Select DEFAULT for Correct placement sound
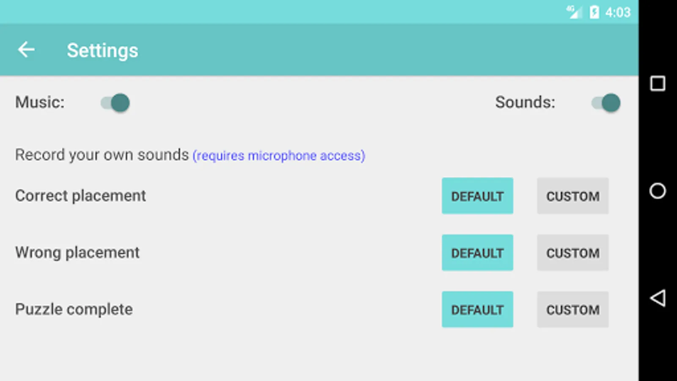(477, 196)
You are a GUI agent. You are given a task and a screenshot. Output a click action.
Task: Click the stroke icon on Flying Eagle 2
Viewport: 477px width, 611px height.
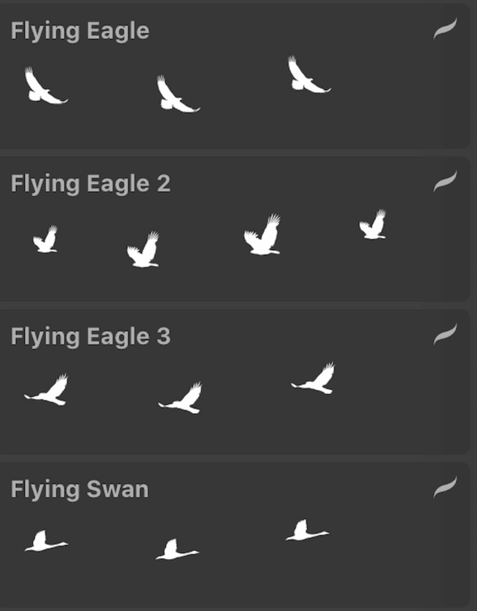445,181
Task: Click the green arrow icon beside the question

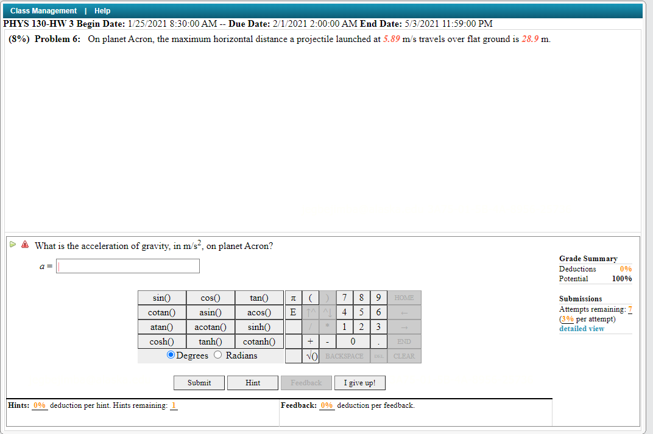Action: pyautogui.click(x=12, y=244)
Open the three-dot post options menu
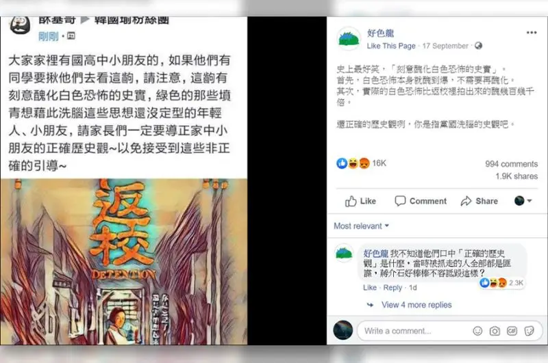 [532, 33]
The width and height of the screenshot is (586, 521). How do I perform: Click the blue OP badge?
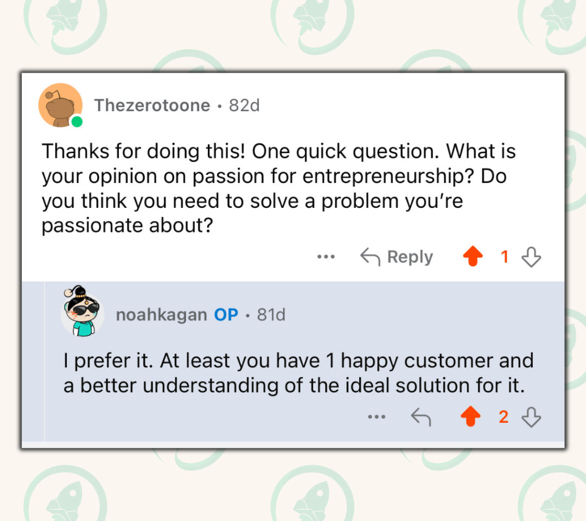pyautogui.click(x=226, y=315)
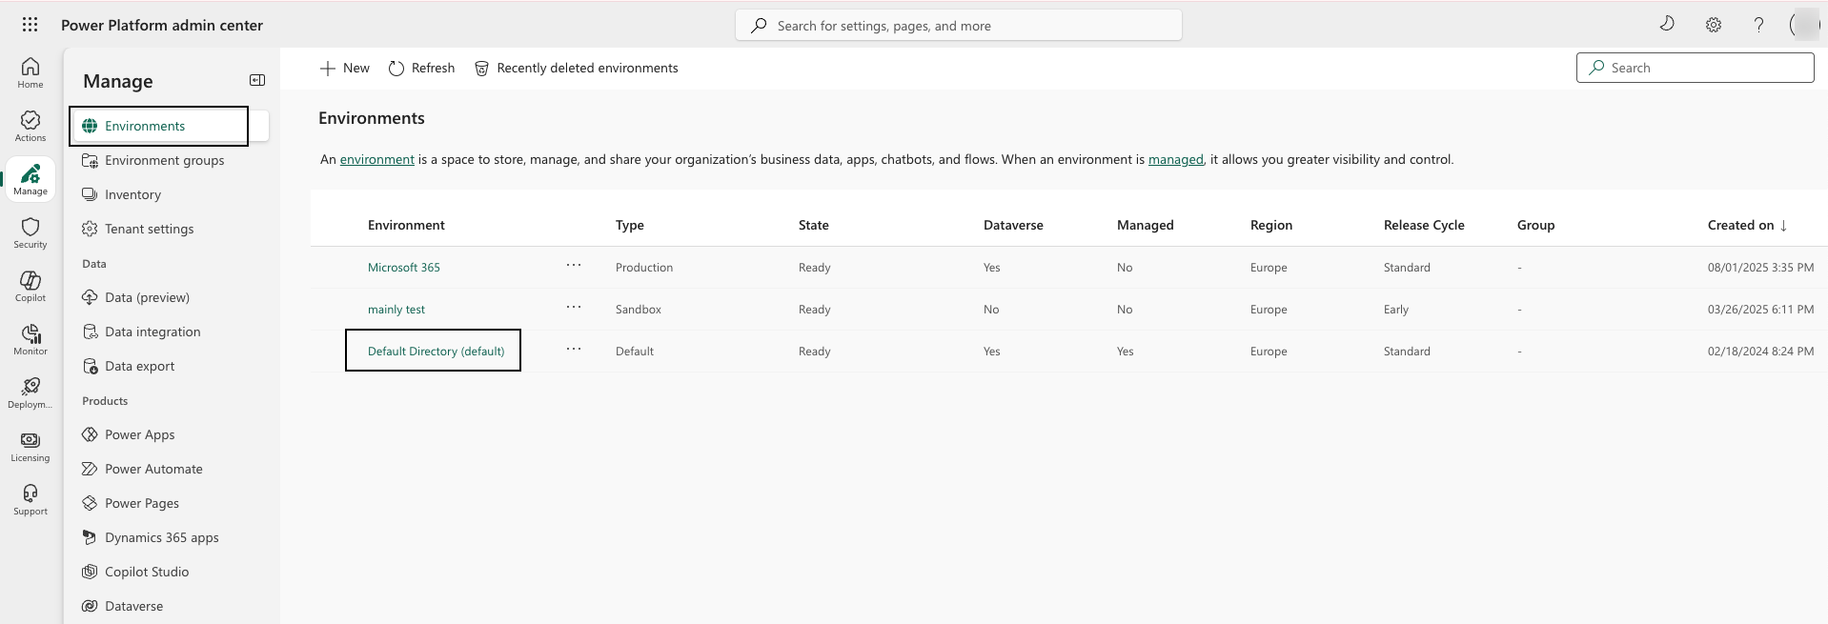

******

Job >>
Copy out every line of text from the items above word for word, leaving out the pictures.

The answer >>
Select DEFAULT for Correct placement sound
(477, 196)
You are a GUI agent. You are given a task and a screenshot. Output a click action.
Task: Click the stroke icon on Flying Eagle 2
Viewport: 477px width, 611px height.
445,181
Task: Click the green arrow icon beside the question

Action: pyautogui.click(x=12, y=244)
Open the three-dot post options menu
 [532, 33]
The width and height of the screenshot is (586, 521). How do I perform: Click the blue OP badge?
pyautogui.click(x=226, y=315)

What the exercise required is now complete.